A abordagem descrita abaixo é um guia geral para o médico sobre quais sintomas monitorar e quais tratamentos podem ser necessários se o cálcio sérico estiver em uma meta de intervalo específica. A abordagem final do tratamento deve envolver uma revisão cuidadosa dos achados clínicos e laboratoriais em cada paciente.
Hipocalcemia sintomática grave (cálcio total sérico corrigido para albumina <1.88 mmol/L [<7.5 mg/dL])
Qualquer das seguintes situações clínicas geralmente requer reposição intravenosa de cálcio em caráter emergencial:
Cãibras intensas e/ou tetania; letargia ou estado mental alterado; laringoespasmo, sibilância ou dispneia; convulsões; insuficiência cardíaca.
Tetania, sinal de Trousseau fortemente positivo, sinal de Chvostek positivo. Trousseau's sign: video clip Opens in new window Chvostek's sign: a video demonstration Opens in new window
Intervalo QT prolongado.
Para o alívio de sintomas agudos, o objetivo tratamento é alcançar um nível de cálcio sérico total corrigido pela albumina de aproximadamente 2 mmol/L (8 mg/dL) ou de cálcio sérico ionizado de 1 mmol/L (4 mg/dL).

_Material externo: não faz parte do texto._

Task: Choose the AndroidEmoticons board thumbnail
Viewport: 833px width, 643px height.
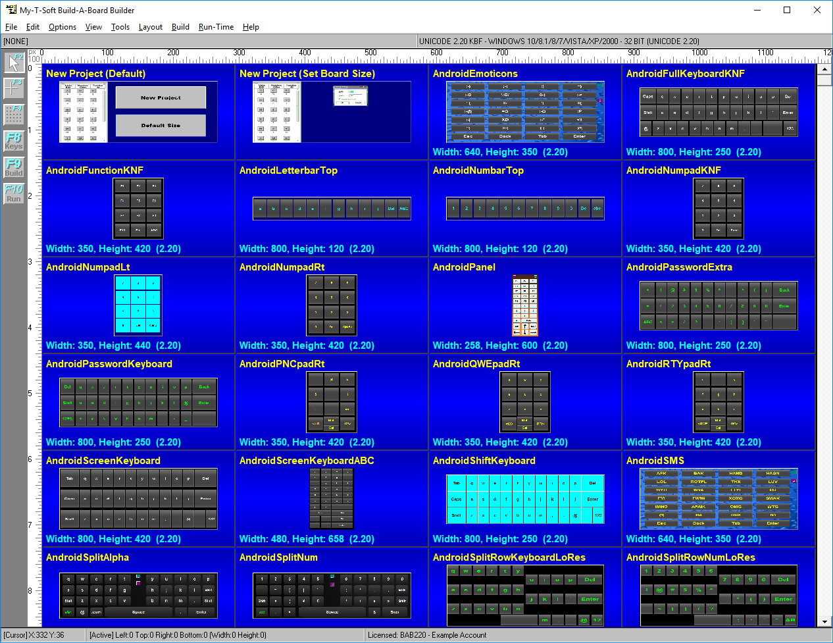Action: click(525, 112)
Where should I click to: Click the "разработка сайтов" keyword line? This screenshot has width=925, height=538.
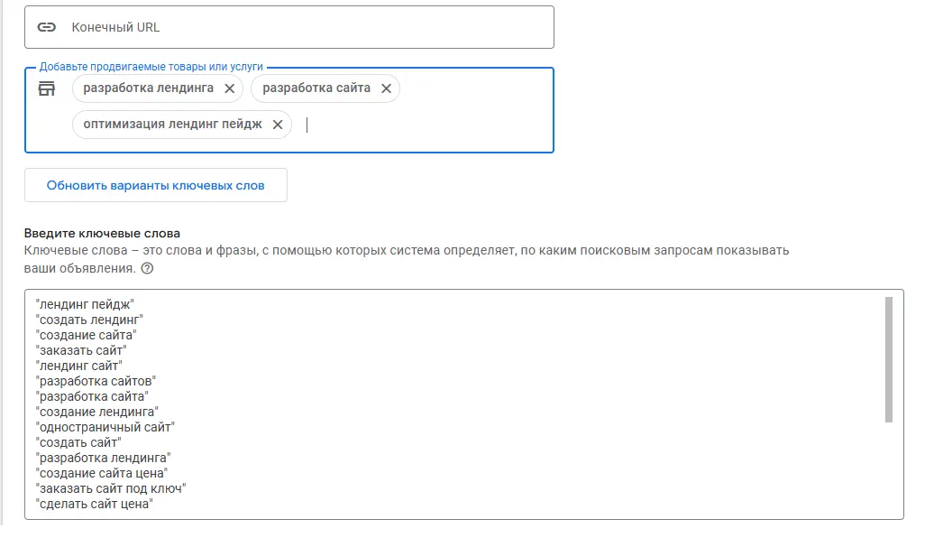tap(96, 381)
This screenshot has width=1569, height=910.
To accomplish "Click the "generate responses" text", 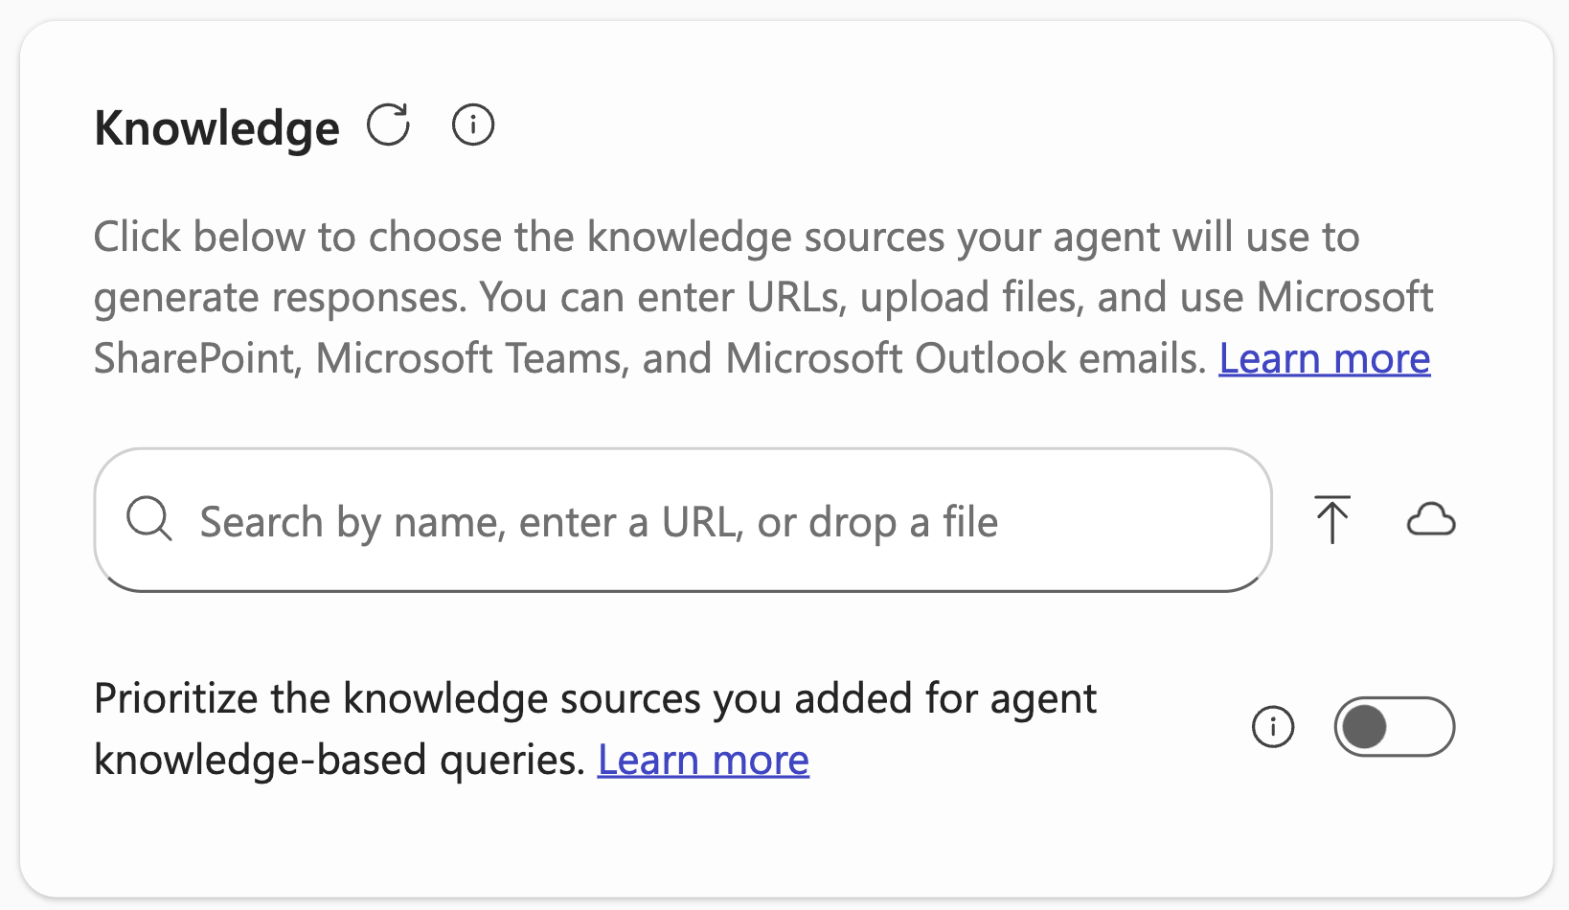I will point(280,298).
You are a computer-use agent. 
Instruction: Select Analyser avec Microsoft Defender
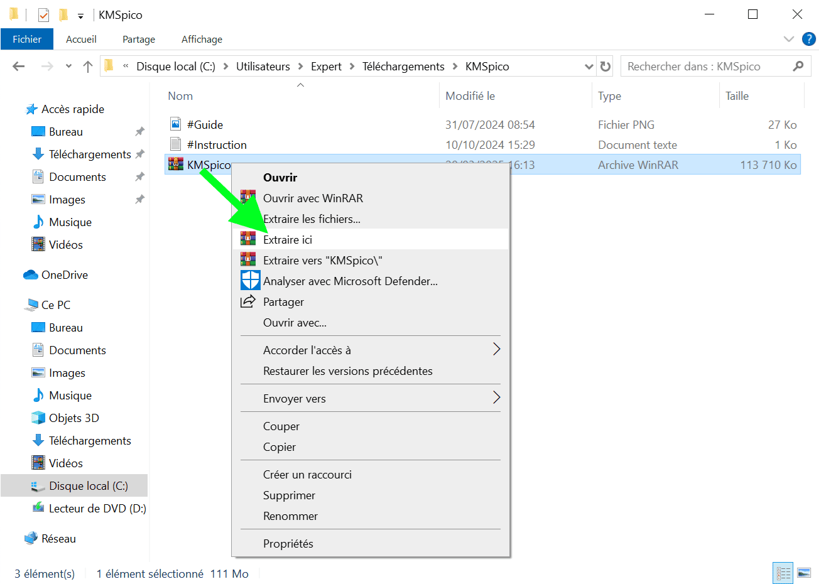(350, 281)
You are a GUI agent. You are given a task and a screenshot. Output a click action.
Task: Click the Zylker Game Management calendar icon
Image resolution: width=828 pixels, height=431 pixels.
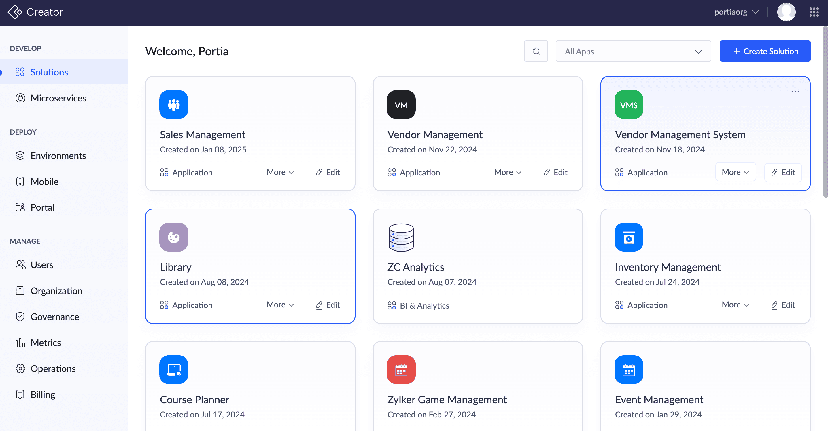pyautogui.click(x=401, y=370)
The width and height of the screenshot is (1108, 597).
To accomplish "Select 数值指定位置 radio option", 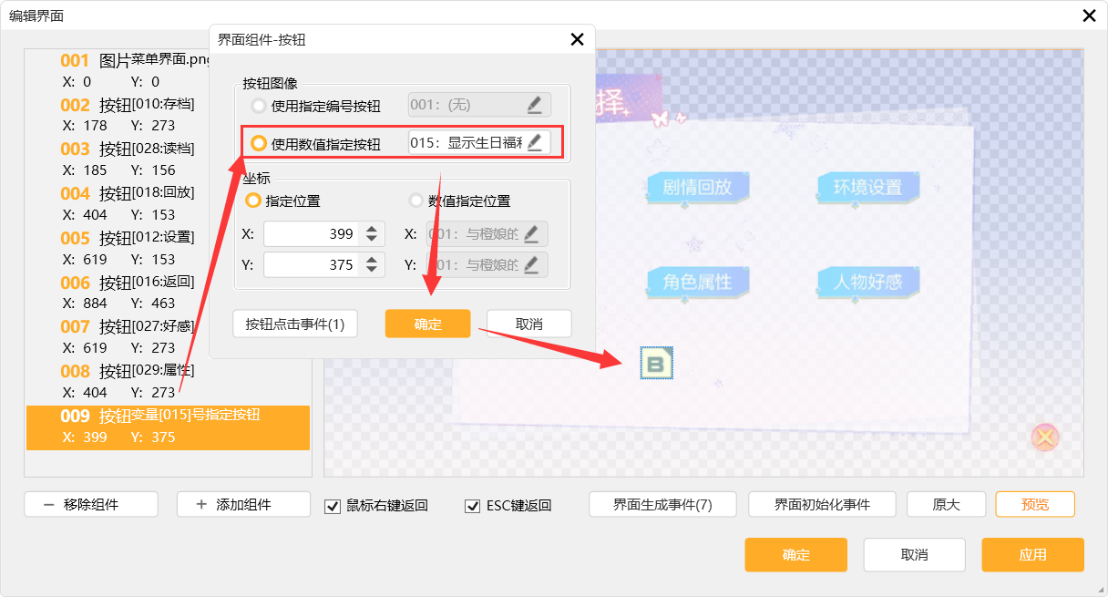I will tap(416, 201).
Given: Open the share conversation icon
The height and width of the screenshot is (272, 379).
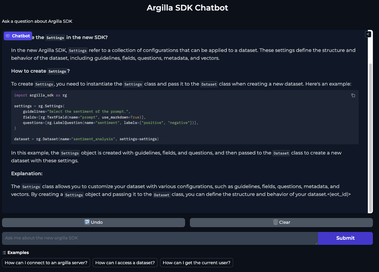Looking at the screenshot, I should coord(368,34).
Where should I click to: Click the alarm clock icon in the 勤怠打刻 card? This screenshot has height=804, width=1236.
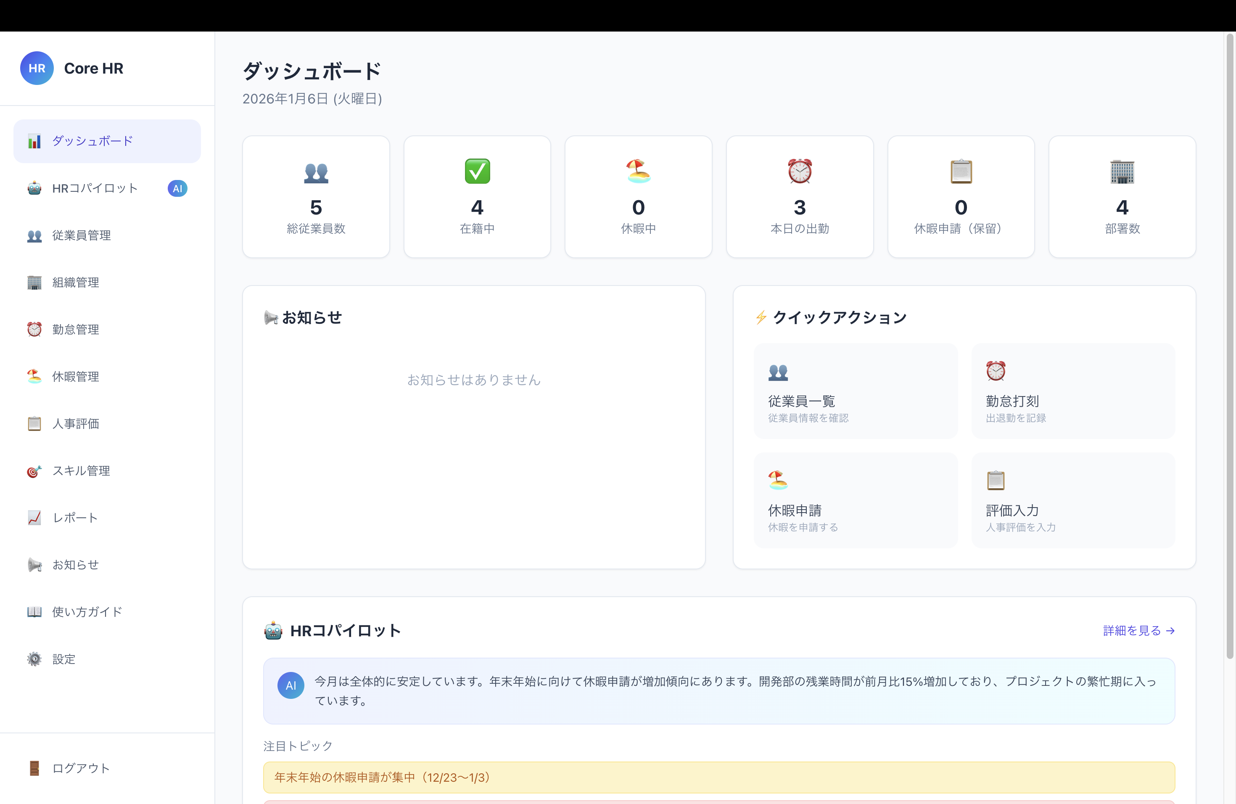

O cálcio deve ser administrado lentamente através de um acesso intravenoso de calibre grosso, preferencialmente um cateter venoso central, para minimizar a dor.[1][27][30] É necessário monitoramento contínuo por eletrocardiograma; o nível de cálcio sérico total corrigido pela albumina ou de cálcio sérico ionizado deve ser monitorado de maneira frequente. O extravasamento subcutâneo de cálcio pode causar necrose tecidual, e deve ser evitado. Além de verificar os níveis séricos de magnésio e de fosfato, é necessário realizar a gasometria arterial para descartar a alcalose, uma condição que pode reduzir a fração ionizada de cálcio sérico ao favorecer a ligação do cálcio à albumina. A alcalose pode contribuir para um quadro clínico pior do que o que o cálcio sérico total corrigido pela albumina pode sugerir. Se a causa da alcalose for tratada (por exemplo, dor, vômitos ou estresse), a recuperação da hipocalcemia poderá ser acelerada.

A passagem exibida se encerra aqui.